Many years ago I opened a fortune cookie that said, "You will be lucky for life," and so far that's been true. I was born in a nice place to good parents. They weren't perfect, but they cared about me and didn't abuse me, and tried their best. We had the usual dysfunctional family squabbles, but overall I grew up in nice upper middle class surroundings with a good education and an extended family.
My mother's mother lived with us and was very religious, which is why we kept Kosher. I couldn't eat cheeseburgers like my Catholic friends, and my father had to go out to restaurants for lobster or ham.
My father's father was a Socialist (my dad was a Republican). Grandpa Harry Rogoff was an Editor of the Yiddish Daily Forward in New York City from the 1930's to the late-'50's. He hired future Nobel Laureate, Isaac Beshevis Singer, for his first writing job in America in 1935. About twelve years later my father hired Singer's nephew to paint a portrait of my mother, my brother and myself. My sister was still a year or two from being born.

I couldn't sit still for the painting. I squirmed around, tugging at the high collar on my dress, and scratching at the itchy horsehair sofa. My mother tried to control me (she still does, but nobody can control me), and my brother heckled me. My brother sent me the portrait last year. It brings back all those old memories. I think the young artist gave up painting after that experience.

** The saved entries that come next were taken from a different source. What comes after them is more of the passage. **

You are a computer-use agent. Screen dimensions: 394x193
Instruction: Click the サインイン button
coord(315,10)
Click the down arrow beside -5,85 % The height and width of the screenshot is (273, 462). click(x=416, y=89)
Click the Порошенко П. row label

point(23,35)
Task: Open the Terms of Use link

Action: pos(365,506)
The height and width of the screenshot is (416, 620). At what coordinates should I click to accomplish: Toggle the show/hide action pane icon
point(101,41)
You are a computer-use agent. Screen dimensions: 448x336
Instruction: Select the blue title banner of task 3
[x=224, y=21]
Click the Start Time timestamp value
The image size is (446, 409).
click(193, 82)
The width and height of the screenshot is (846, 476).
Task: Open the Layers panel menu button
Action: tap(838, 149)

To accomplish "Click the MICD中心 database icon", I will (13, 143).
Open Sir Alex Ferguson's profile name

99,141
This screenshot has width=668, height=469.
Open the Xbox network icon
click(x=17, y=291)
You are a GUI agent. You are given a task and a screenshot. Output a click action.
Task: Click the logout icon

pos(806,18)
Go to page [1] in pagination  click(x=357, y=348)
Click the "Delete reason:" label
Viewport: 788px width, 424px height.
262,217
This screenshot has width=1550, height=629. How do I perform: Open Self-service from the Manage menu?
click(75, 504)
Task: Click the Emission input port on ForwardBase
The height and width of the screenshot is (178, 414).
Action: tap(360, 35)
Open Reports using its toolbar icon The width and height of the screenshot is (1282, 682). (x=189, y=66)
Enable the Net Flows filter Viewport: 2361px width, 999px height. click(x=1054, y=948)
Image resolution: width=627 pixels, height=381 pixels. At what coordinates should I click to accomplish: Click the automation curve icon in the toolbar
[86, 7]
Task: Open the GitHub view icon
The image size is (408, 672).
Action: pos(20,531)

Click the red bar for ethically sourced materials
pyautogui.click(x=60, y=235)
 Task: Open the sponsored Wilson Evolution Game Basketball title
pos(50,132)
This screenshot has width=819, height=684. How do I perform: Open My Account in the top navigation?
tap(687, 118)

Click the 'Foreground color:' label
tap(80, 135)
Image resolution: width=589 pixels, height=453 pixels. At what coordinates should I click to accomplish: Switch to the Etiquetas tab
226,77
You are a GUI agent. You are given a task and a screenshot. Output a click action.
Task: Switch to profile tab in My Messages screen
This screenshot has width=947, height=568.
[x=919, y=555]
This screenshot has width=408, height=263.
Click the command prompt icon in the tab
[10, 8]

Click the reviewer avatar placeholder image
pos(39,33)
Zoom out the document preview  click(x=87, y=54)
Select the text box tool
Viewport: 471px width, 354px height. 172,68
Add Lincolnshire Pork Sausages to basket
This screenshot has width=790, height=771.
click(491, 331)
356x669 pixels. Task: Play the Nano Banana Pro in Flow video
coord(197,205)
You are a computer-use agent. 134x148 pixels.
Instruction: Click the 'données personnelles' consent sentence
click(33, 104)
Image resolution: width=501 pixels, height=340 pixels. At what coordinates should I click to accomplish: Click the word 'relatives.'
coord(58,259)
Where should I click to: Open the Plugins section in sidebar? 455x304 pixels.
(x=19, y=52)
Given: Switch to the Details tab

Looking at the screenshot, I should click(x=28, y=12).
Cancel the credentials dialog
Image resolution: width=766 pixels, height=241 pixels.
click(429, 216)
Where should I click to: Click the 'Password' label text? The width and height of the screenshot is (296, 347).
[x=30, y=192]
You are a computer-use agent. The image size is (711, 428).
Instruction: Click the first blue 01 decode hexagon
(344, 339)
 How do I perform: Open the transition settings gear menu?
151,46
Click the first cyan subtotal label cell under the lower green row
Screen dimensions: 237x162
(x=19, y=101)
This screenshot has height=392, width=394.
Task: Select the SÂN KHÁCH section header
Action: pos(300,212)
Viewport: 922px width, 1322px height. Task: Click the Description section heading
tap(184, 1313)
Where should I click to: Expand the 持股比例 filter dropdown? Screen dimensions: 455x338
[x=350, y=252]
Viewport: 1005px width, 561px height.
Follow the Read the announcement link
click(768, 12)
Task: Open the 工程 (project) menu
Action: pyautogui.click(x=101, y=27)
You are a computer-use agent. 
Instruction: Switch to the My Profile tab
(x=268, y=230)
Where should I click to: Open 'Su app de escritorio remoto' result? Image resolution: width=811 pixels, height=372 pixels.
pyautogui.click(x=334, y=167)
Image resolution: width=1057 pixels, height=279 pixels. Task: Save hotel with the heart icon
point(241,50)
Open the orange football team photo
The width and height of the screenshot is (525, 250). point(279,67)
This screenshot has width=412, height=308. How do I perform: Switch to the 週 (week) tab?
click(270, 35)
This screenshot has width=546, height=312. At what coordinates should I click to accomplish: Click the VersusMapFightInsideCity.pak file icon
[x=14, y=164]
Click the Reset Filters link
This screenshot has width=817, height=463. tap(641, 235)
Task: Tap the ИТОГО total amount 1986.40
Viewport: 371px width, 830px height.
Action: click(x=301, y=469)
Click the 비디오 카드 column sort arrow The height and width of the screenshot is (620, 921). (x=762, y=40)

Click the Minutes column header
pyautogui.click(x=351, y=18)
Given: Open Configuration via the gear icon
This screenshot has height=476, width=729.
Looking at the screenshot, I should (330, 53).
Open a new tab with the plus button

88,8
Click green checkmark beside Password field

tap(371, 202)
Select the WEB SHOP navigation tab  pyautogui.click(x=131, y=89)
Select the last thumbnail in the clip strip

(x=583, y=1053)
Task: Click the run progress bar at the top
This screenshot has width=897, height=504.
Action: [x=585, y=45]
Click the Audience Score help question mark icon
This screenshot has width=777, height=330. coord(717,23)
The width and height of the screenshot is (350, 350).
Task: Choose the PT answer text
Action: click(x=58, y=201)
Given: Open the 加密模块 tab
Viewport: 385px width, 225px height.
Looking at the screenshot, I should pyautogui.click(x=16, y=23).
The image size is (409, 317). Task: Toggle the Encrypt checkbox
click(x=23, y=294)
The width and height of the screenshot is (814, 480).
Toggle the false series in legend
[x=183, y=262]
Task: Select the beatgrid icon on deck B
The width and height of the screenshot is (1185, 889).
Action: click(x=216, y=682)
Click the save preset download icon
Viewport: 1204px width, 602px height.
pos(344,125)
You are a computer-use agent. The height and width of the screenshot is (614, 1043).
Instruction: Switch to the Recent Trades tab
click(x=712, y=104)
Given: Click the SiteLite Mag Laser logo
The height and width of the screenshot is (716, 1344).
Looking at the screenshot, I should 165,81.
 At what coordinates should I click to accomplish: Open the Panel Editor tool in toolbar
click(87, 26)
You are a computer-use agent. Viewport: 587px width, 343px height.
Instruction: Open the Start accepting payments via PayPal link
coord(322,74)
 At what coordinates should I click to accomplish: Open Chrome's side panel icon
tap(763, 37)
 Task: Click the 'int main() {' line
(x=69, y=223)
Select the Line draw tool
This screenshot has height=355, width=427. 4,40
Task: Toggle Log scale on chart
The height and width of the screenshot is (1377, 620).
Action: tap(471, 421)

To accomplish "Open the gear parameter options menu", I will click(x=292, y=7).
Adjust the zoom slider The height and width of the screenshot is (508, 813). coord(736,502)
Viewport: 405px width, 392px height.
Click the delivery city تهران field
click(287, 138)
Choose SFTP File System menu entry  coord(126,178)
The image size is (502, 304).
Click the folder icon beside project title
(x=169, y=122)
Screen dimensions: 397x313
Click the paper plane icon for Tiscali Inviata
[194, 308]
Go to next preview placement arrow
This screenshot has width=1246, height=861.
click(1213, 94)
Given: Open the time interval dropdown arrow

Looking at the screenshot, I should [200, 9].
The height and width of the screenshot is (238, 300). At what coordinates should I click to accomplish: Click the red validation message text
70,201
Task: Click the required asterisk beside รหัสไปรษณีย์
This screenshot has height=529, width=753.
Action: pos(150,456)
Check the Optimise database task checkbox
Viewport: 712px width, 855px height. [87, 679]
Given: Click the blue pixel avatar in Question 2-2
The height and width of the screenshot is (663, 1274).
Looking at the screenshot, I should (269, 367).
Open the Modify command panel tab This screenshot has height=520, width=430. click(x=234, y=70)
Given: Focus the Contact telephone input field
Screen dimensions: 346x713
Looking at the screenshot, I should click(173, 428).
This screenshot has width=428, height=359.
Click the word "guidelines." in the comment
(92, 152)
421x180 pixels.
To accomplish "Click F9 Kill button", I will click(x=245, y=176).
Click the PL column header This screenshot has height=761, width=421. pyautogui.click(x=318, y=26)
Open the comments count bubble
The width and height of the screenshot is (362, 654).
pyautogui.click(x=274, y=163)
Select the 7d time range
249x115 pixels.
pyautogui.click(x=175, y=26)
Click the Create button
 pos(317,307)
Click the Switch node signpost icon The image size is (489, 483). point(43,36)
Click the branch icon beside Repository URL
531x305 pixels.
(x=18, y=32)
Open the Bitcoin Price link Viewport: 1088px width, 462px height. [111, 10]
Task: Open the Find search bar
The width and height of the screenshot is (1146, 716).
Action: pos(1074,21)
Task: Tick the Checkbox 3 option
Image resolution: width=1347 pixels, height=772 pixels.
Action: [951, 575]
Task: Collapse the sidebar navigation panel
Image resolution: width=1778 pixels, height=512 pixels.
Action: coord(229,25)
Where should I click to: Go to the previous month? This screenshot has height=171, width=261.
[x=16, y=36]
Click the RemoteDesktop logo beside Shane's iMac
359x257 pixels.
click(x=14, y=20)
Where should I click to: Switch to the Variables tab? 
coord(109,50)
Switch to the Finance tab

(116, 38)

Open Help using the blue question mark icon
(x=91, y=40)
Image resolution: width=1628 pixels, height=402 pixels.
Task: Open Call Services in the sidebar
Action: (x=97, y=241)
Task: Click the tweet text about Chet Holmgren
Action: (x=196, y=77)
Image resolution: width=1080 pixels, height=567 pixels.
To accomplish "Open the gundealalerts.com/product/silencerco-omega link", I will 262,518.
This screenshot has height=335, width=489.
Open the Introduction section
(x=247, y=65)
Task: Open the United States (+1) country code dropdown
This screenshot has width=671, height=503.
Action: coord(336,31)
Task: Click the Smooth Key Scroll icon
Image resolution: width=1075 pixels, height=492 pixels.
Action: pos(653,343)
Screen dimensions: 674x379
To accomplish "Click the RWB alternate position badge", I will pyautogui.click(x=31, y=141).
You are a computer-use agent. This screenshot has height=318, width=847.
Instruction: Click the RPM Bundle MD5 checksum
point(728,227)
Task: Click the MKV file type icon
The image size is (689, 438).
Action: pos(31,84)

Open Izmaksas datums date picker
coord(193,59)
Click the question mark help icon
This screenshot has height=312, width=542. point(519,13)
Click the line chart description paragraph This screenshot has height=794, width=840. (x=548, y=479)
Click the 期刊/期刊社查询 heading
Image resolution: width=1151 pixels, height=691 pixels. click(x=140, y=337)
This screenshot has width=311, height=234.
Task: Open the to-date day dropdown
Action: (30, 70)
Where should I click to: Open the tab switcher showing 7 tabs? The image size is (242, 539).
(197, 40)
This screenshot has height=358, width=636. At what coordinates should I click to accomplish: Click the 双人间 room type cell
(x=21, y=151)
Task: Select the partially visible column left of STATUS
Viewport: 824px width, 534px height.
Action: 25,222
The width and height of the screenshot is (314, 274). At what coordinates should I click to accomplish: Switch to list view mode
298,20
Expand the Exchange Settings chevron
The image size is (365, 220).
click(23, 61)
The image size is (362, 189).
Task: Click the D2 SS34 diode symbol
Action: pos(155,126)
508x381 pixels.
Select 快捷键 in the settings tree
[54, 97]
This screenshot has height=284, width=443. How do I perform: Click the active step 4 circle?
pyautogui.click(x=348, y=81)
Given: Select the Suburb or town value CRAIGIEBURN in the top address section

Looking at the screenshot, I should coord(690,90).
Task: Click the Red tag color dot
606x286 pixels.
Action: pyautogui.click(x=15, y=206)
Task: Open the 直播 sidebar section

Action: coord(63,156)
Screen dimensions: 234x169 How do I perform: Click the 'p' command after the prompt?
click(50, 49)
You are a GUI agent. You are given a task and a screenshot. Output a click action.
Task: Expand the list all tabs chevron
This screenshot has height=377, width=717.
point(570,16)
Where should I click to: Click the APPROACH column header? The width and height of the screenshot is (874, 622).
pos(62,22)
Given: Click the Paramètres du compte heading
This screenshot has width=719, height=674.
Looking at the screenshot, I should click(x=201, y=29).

I was about four or five in the painting. My brother is two years older than I am, and my sister is six-and-a-half years younger. If we had been born in Russia where my father's family came from, or Hungary, where my mother's family came from, we probably wouldn't be alive today, or we'd be in Israel if we were lucky enough to survive the holocaust. (See comment added below)*
I'm glad my grandparents left Europe at the end of the 19th century to come to the United States. Immigration policies were fairly relaxed prior to 1924. Immigration policies now are too tough. Maybe we wouldn't have so many illegal immigrants if we made it easier to be a legal immigrant. I'm for giving people a break.
Everyone forgets the intolerance towards the immigrants in the first part of the 20th Century, eastern European Jews, southern Italians, Chinese, Japanese, Greeks and Slavs. If you go back another 50 years, the Irish were the day laborers and housemaids rejected by proper society. Now it seems the third and forth generations of these immigrant groups have forgotten their roots.
So I'm looking out the window at an overcast sky. The sky is white and stonewashed blue over shadow-gray hills. What a lovely view. What a peaceful place. I wish everyone could be so lucky. I'm very thankful that I am.
* Comment added: I'm not pleased with the way Israel is treating the Palestinians. They should stop the occupation and stop building settlements on Arab land.